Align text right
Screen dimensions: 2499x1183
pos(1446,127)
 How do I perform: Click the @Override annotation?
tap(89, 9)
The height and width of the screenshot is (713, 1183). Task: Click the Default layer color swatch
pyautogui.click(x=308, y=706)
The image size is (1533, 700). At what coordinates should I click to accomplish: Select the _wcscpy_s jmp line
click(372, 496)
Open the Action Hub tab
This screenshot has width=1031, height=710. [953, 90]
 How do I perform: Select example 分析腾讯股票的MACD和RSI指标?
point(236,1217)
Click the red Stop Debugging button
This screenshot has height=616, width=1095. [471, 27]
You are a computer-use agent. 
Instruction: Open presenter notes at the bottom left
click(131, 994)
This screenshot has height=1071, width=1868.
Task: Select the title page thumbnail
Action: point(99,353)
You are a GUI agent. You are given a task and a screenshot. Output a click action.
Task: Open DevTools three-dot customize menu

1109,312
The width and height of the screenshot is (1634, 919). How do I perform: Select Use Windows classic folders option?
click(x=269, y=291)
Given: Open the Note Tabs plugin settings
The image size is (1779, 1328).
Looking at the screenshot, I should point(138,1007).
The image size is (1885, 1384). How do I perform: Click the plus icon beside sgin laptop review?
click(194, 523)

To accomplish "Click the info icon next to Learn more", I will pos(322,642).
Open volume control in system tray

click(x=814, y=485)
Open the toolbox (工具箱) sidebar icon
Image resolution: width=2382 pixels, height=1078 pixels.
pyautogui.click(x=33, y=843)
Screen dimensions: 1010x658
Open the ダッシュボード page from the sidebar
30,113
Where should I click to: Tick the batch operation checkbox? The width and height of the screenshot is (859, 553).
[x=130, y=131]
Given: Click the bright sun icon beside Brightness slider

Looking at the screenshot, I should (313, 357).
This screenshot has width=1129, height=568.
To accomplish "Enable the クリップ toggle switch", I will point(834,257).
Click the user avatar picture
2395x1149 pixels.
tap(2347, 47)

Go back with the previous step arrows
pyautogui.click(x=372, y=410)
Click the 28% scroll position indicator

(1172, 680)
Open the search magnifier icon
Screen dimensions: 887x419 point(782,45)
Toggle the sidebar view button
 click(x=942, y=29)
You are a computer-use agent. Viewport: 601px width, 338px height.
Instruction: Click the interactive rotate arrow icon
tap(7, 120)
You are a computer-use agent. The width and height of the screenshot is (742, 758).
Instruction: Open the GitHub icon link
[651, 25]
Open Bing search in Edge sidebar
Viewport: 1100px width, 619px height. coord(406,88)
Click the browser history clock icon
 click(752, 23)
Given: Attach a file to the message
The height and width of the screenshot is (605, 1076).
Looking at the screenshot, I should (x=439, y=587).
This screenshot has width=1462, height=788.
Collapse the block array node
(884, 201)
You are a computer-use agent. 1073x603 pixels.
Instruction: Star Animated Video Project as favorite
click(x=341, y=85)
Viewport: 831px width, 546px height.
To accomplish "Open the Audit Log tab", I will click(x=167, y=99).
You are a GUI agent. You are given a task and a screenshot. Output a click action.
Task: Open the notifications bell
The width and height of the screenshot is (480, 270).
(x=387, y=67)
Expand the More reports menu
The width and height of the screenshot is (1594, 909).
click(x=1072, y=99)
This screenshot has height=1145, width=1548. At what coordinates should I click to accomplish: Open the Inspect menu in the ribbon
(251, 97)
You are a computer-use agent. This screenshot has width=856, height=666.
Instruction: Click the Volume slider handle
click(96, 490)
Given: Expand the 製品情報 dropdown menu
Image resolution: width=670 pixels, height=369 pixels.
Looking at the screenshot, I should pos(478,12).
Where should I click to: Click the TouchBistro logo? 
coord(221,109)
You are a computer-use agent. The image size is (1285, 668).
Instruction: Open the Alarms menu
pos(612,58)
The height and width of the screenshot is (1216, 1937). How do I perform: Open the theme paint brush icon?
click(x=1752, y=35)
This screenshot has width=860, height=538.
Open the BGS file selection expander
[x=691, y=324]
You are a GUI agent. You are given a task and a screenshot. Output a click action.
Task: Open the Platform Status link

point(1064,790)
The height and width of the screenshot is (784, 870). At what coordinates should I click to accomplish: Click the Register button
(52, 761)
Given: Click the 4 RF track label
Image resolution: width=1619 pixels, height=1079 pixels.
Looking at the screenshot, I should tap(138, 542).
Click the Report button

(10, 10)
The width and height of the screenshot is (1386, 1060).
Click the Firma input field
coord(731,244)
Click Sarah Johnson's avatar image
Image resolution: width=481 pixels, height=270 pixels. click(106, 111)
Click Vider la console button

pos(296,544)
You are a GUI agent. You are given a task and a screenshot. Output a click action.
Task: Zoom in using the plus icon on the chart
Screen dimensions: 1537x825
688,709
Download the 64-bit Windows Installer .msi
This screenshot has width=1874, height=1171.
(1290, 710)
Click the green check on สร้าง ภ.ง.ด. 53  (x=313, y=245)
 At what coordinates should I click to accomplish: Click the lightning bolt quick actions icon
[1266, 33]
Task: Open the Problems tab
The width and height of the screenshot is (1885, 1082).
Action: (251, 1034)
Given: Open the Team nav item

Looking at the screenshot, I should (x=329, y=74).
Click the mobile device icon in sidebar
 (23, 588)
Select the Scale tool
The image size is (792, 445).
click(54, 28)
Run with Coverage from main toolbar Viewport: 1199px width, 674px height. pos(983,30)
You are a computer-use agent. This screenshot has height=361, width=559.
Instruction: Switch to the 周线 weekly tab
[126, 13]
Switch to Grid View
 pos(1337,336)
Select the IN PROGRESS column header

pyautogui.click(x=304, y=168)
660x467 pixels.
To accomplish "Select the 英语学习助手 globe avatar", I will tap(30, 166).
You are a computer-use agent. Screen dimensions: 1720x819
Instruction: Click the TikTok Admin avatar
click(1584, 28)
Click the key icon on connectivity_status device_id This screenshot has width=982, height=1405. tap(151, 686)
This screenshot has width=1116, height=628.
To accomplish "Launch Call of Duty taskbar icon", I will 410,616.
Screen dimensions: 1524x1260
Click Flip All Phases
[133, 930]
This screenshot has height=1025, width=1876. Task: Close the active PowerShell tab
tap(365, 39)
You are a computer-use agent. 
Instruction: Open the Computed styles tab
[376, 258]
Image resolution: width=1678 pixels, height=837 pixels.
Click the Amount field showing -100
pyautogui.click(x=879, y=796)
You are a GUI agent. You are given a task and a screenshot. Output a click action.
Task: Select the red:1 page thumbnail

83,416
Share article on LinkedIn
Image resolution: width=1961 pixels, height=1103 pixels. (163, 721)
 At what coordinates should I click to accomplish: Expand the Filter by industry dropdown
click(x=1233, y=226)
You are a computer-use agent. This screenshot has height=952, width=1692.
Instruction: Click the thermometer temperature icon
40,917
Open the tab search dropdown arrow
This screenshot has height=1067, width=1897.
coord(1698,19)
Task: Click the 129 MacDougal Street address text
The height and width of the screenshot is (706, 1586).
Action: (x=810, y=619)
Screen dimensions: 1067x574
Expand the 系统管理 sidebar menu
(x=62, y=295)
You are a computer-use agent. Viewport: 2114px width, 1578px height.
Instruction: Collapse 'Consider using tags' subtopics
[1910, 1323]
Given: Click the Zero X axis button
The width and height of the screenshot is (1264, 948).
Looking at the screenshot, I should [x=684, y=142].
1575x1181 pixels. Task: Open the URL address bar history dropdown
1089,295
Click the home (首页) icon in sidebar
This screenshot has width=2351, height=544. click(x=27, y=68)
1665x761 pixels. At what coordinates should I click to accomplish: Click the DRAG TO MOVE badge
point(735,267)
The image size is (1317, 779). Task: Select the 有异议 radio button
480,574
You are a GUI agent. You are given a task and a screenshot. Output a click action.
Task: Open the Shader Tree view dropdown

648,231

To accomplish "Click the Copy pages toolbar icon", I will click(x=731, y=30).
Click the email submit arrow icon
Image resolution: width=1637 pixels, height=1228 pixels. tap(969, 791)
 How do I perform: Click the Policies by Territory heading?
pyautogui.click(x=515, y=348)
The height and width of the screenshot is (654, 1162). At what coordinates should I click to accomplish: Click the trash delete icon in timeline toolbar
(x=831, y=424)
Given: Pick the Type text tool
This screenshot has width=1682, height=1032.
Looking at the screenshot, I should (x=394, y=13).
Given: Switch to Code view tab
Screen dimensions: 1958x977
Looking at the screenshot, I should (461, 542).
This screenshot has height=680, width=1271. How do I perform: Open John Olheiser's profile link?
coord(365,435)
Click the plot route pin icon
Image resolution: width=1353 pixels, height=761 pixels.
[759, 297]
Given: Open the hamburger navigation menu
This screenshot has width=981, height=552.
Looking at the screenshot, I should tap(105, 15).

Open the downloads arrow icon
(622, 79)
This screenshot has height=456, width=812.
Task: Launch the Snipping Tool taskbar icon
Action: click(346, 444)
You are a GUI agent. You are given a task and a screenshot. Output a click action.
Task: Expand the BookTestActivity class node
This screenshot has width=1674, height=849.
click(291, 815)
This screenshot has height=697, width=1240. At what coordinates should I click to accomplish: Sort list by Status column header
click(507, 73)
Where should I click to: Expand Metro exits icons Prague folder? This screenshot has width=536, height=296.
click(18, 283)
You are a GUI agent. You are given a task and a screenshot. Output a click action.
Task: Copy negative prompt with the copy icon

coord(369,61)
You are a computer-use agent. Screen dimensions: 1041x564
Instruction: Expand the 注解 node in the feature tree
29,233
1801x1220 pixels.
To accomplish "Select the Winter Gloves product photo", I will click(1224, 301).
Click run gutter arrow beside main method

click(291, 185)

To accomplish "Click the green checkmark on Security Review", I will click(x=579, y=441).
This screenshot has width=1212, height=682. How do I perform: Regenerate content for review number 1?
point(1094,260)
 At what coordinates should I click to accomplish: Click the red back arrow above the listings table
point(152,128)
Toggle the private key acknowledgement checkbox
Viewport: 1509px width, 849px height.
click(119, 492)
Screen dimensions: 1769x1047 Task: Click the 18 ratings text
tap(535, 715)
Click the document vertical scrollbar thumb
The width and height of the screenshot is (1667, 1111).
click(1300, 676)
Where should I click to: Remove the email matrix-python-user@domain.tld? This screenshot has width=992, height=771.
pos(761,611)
======
## Problem details
For each line of the entries that holds the word "green", pull that line out.

## Your response
Click the green check on สร้าง ภ.ง.ด. 53  (x=313, y=245)
To accomplish "Click the green checkmark on Security Review", I will click(x=579, y=441).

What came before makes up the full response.